While the Asian superpower made advances in industrial and technological areas, its farm sector seems to have remained ignored and underdeveloped. China has to feed 1.4 billion people—about 20 percent of the global population, yet the land useful for cultivation is just 7 percent of total farmland in the world. It goes without saying that there has been a sharp increase in food imports in the past two decades, as China has become a major buyer of soybeans, corn, wheat, rice, beef, pork, barley and sorghum. “China remains the goliath of global soybean demand. Over 60 percent of related trade around the world is destined for the country,” stated American Soybean Association. 

Notably, China’s agriculture has been marred with low efficiency, as according to statistical data the average production cost of rapeseed is twice that of Canada, and the average yield of spring rapeseed is 70 percent of Canada’s. Likewise, the average cost of soybean is 1.3 times that of the United States, and the yield is less than 60 percent of that of the United States’. Ma Wenfeng, a senior analyst with Beijing Orient Agribusiness Consultant, said crop output in China has not increased in the past decade, thus widening the gap between China and other advanced agricultural countries in terms of productivity. Except for wheat, China is lagging farther behind in that aspect in most crops compared with the world’s major food exporters, such as the US, Canada and Australia. This is one major reason why food security has become China’s most fundamental interest for President Xi Jinping. Researchers said around 30 percent of all farmlands in China suffers from soil erosion, while an additional 40 percent is at risk of turning into desert. Xi expressed concerns over the fast degradation of farmland and sought the total farmland does not fall below the “redline of 120 million hectares.” Disruption of global food supplies is harmful to China, which it witnessed during the COVID-19 pandemic and the Russia-Ukraine conflict. As Xi acknowledged, the Ukraine conflict showed the “extreme importance” of food security.
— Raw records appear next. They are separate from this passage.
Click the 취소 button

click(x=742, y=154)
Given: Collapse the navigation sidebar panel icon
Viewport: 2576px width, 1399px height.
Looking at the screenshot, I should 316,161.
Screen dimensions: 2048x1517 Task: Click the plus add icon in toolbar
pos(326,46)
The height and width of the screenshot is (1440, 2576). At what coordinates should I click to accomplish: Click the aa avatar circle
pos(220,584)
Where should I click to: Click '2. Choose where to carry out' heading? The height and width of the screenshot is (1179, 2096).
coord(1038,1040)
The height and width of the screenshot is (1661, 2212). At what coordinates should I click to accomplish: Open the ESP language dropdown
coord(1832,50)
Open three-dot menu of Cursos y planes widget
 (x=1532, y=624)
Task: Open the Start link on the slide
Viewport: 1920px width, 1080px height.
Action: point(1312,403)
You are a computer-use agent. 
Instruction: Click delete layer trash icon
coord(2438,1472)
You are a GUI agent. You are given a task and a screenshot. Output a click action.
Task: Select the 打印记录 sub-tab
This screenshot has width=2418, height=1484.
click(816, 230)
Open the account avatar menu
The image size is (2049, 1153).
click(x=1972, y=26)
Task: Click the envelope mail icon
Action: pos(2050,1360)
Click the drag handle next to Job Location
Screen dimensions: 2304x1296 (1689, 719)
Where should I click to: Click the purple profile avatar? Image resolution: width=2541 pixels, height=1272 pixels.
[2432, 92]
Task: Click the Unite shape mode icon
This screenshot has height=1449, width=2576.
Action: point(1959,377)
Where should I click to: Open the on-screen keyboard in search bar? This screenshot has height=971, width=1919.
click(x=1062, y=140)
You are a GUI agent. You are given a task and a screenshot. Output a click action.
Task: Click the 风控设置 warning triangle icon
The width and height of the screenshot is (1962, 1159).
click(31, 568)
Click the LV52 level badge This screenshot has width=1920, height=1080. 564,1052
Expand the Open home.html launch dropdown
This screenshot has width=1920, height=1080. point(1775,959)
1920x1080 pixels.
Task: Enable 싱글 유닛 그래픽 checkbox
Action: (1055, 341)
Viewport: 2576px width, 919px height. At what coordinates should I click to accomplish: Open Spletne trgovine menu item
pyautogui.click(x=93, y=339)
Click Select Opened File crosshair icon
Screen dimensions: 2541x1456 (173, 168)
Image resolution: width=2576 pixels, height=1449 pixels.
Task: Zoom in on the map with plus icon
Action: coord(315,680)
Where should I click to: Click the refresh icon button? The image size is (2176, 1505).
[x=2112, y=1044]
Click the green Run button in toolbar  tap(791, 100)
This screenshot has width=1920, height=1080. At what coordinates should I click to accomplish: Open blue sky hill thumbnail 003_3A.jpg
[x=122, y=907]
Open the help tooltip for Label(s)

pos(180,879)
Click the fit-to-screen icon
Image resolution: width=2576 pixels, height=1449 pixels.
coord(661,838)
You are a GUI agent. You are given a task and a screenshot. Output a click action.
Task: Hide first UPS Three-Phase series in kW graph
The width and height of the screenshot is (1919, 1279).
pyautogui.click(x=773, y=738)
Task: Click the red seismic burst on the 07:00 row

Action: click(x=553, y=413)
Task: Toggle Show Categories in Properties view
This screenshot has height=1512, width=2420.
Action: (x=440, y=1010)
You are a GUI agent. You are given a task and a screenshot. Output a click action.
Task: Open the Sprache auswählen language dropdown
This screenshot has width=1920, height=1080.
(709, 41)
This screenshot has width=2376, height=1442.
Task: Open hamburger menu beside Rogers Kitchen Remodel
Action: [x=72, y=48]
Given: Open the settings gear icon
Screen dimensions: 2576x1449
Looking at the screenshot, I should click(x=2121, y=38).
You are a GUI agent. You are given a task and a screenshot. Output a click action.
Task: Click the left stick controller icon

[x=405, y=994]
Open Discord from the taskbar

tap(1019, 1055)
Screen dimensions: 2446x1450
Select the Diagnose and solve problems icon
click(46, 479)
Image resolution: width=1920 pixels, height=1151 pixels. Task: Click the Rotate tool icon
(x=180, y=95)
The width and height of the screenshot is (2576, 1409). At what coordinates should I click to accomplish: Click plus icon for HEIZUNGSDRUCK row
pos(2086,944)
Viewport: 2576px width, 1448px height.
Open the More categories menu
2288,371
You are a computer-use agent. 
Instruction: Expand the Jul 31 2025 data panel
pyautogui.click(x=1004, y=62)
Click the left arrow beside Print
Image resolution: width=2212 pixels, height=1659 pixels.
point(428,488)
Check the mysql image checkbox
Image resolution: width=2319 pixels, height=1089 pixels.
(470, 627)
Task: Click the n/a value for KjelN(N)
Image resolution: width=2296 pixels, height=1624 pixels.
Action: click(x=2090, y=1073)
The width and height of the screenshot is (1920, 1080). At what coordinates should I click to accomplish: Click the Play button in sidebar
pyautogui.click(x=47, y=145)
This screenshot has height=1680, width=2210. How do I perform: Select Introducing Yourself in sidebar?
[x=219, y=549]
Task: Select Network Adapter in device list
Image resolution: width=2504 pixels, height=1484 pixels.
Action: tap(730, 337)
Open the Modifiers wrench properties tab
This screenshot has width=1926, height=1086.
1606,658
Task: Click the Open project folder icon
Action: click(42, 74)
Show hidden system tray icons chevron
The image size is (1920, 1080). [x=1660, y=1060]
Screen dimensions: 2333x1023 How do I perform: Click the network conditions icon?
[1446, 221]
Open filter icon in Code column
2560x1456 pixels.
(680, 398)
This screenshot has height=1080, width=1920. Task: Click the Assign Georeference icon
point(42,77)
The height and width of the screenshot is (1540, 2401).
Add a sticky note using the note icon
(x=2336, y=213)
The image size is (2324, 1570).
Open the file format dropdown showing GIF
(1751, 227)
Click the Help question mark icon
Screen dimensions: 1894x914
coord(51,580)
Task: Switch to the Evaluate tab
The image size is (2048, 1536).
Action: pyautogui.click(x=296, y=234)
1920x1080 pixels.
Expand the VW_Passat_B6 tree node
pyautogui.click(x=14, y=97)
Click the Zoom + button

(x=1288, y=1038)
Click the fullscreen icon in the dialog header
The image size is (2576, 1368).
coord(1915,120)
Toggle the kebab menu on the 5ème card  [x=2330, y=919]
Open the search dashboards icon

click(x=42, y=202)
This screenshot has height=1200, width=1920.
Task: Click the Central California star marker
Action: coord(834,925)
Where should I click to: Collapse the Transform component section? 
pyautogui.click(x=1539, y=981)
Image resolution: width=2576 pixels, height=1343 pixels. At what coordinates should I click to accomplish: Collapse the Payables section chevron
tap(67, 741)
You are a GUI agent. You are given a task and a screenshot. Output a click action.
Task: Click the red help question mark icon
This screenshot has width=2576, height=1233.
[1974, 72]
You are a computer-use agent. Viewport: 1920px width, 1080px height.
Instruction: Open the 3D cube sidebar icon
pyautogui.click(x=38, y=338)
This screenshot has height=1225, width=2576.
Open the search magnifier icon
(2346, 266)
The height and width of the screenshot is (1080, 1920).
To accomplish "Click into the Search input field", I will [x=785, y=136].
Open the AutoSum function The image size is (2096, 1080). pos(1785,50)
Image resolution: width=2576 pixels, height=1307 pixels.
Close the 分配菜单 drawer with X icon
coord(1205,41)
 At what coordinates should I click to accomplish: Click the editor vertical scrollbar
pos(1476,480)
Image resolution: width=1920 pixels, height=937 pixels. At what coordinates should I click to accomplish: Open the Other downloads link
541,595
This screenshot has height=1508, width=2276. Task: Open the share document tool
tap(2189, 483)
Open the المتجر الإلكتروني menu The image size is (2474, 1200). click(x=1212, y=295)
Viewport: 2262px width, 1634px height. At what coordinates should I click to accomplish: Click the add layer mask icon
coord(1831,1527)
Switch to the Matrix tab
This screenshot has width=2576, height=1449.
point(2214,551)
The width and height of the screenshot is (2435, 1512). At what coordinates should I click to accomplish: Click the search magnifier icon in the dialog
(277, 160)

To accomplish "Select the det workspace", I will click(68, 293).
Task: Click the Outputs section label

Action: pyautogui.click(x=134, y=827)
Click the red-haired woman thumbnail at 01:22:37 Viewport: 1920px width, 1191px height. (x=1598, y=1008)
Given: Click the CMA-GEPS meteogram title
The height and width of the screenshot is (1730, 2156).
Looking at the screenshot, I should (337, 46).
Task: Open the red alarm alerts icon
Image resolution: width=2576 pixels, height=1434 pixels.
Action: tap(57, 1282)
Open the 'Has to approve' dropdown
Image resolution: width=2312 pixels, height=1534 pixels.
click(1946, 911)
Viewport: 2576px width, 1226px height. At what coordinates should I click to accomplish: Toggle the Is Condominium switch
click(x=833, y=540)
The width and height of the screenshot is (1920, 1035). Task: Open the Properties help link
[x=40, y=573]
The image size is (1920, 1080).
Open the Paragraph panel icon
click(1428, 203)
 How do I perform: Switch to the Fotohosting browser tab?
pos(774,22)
Furthermore, China has witnessed ill effects of climate change as extreme rains, flooding, prolonged droughts, and heatwaves in recent years led to massive farm losses in recent years. The situation could be worse in the coming days. More occurrences of extreme climate events, such as flood, drought and typhoon, will certainly present major risks to the country’s food security both in the short term and long term, according to researchers from Nanyang Technological University in Singapore. Chinese government has been taking measures to enhance food production and mitigate food security risks. “We must reinforce the foundations for food security on all fronts,” Xi said, a reason for which he has proposed a law that focuses on preventing the loss of arable land besides improving crop output. According to the draft law, the State shall restrict the conversion of cultivated land to other agricultural uses, such as forests and grassland.

Land encroachment and fast conversion of arable land into development areas are going on unabated. According to a study by Nanjing University, about 24.72 percent of the regions that have become hotspots of cropland loss in the past three decades, are in main grain-producing areas. “The central government issues numerous decrees to protect agricultural land from conversion, yet the loss of high-yield agricultural land continues. As a result, food security in China has always been placed high on the national political agenda,” reads the study report. Beijing seeks to restore the farmland. However, experts are apprehensive about the reversal of land, as the value of the agricultural land has been almost destroyed after being used for real estate and factories. While it could certainly be used to grow crops again, the open question is whether it will work or, more likely, it has become unsuitable for agriculture.